#### TASK REQUIREMENTS
Lines with "computer" in the entries below: count them and reply with the number alone.

#### INPUT DATA

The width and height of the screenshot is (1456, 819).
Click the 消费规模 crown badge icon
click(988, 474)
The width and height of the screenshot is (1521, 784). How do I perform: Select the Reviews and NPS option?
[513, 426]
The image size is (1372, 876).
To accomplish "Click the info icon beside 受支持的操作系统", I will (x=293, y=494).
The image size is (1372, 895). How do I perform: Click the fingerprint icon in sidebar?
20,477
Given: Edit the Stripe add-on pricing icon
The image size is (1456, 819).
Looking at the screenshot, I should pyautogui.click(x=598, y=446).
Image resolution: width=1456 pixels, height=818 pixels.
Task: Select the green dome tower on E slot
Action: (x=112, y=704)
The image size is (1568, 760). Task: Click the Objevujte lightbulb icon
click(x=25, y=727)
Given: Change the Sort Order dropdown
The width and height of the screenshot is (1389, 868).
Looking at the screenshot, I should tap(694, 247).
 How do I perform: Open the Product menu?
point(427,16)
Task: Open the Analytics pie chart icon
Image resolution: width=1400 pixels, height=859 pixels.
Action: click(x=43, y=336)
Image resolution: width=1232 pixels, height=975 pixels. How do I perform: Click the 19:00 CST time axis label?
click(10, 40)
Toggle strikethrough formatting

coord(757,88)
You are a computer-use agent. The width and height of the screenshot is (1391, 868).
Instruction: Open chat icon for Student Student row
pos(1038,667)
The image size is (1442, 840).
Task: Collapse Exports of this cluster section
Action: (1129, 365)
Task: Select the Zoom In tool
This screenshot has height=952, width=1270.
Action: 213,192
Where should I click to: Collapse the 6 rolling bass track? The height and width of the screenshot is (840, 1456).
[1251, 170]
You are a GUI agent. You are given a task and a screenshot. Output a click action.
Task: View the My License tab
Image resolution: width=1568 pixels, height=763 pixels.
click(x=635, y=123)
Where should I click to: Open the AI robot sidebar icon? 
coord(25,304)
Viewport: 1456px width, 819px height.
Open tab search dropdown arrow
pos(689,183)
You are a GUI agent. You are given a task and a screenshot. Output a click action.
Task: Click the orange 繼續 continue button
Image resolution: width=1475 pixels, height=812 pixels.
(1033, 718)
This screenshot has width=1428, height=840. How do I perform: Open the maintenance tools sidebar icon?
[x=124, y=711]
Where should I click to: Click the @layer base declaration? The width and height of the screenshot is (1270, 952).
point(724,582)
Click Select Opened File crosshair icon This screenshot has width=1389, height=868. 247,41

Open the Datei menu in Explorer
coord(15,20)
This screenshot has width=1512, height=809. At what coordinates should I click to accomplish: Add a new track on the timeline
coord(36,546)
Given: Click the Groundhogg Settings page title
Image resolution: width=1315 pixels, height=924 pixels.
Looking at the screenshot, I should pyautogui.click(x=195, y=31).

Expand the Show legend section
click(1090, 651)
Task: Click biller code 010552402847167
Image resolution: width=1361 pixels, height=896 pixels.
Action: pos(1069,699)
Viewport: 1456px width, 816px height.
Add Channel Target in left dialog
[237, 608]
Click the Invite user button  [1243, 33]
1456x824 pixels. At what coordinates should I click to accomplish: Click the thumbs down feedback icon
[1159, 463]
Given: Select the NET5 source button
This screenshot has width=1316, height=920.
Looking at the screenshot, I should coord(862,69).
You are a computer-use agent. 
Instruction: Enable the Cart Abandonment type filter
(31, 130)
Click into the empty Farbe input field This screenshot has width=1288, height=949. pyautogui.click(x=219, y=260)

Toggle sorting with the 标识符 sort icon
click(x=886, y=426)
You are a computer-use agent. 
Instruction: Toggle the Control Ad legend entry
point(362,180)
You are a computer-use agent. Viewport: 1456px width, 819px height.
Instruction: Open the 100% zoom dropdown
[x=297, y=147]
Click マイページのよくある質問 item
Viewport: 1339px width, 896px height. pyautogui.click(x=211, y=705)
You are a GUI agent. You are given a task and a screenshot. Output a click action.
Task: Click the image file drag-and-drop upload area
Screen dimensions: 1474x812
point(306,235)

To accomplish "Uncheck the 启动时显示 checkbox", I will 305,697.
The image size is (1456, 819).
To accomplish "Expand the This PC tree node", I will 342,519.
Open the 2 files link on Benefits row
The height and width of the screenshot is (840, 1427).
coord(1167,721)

#### RESULT OF THIS TASK
4